Republiek Congo: Metssa Congo recyclagefabriek wordt onderzocht na rapport van Amnesty International
Het Ministerie van Milieu van Congo is een technische onderzoeksmissie gestart naar de recyclagefabriek Metssa Congo in Vindoulou, regio Pointe-Noire, naar aanleiding van gezondheidsrisico's gedocumenteerd door Amnesty International.
“We verwelkomen het besluit van het ministerie van Milieu om dit onderzoek uit te voeren, dat volgt op de totale schorsing van de activiteiten van de fabriek vanwege ernstige gezondheidsrisico's die in juni 2024 door Amnesty International zijn gedocumenteerd”, reageert Samira Daoud, regionaal directeur West- en Centraal-Afrika van Amnesty International.
“De autoriteiten moeten het onderzoeksrapport openbaar maken en, afhankelijk van de bevindingen, ervoor zorgen dat er effectieve oplossingen komen voor degenen die schade hebben geleden door de activiteiten van Metssa Congo in Vindoulou. Dit kan bestaan uit financiële compensatie, toegang tot medische behandeling of andere passende initiatieven.”

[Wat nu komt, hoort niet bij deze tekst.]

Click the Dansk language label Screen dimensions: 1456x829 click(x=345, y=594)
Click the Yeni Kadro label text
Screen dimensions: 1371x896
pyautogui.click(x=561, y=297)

“In het geval dat het bedrijf moet verhuizen om verdere gezondheidsrisico's te voorkomen, moet ervoor gezorgd worden dat de fabriek, die op 50 meter van een school staat, verplaatst wordt naar een industriegebied dat voldoet aan de wettelijke normen en aan de verantwoordelijkheden van het bedrijf op het gebied van mensenrechten, zodat deze schade zich niet herhaalt.”
“Gezien de plannen van de Republiek Congo om haar industriële activiteiten te diversifiëren, roept Amnesty International de autoriteiten op om ervoor te zorgen dat bedrijven zich verantwoordelijk gedragen en hun verplichtingen en verantwoordelijkheden op het gebied van milieu en mensenrechten nakomen volgens de internationale en Congolese wetgeving”, besluit Samira Daoud.
Achtergrond
Een groep inwoners van Vindoulou, in de regio Pointe-Noire, klaagt al jaren over de dampen die vrijkomen uit de recyclagefabriek Metssa Congo. De dochteronderneming van het Indiase bedrijf Metssa, produceert loden staven voor de export naar verschillende landen, waaronder de Verenigde Staten.
In juni 2024 publiceerde Amnesty International een rapport over de situatie van milieu-, economische en sociale rechten van de bevolking die in de buurt woont van industriële bedrijven in de regio Pointe-Noire. Daaruit bleek dat Metssa Congo geen milieueffectrapportage had uitgevoerd voordat het zich daar in 2013 vestigde, wat in strijd is met de Congolese wet. Het bedrijf beweerde in 2018 een vergunning te hebben gekregen en in 2023 een milieucertificaat, 10 jaar nadat het met zijn activiteiten was begonnen.
In 2023 werden bloedmonsters van 18 mensen die in de buurt van de fabriek woonden, waaronder kinderen, geanalyseerd door een onafhankelijk laboratorium met steun van Amnesty International. Alle monsters lieten loodconcentraties zien die ver boven de drempelwaarde van de Wereldgezondheidsorganisatie lagen. Het bedrijf beweerde dat de dampen die uit de fabriek kwamen niet giftig waren.